INPUT DATA >>
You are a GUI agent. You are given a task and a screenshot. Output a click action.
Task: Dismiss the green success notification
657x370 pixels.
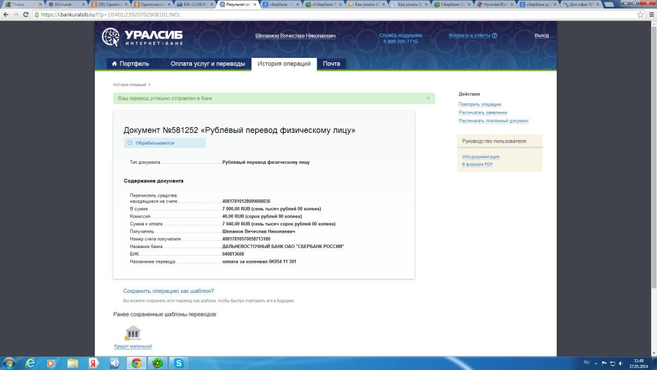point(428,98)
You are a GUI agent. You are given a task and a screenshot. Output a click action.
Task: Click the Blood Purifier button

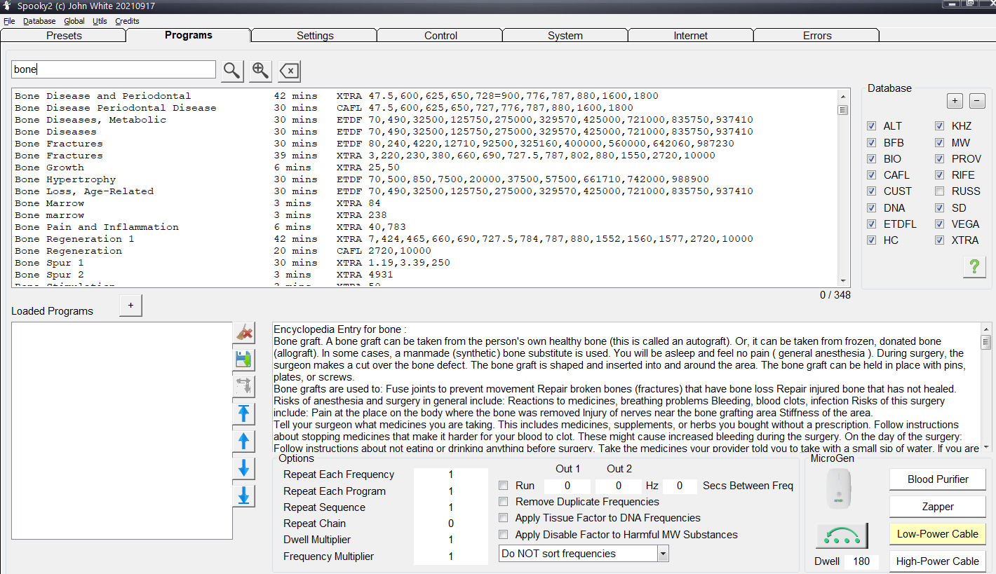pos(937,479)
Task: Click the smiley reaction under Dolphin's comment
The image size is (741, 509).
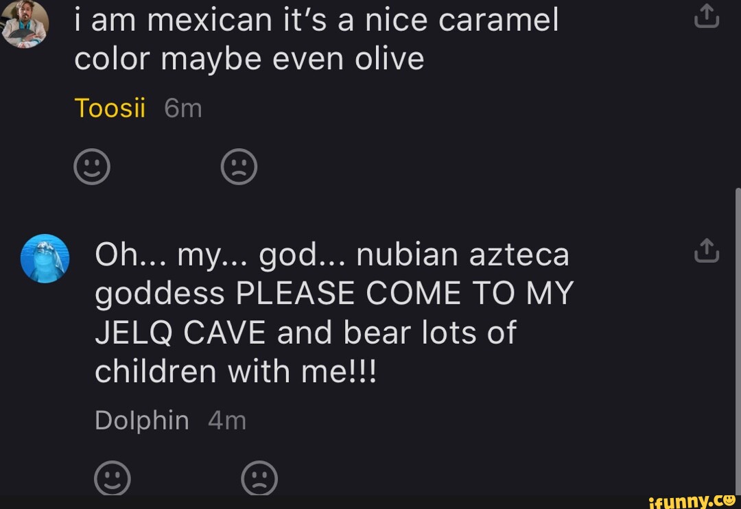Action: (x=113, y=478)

WORK INSTRUCTION >>
Copy exactly, please, the lines that run from the line holding "657x370 pixels." through the closing line of the material above, omitting every picture.

RESPONSE TO THIS TASK >>
657x370 pixels.
point(428,98)
You are a GUI agent. You are given a task and a screenshot. Output a click action.
Task: Click the Blood Purifier button

pos(937,479)
Task: Click the smiley reaction under Dolphin's comment
The image size is (741, 509).
Action: (x=113, y=478)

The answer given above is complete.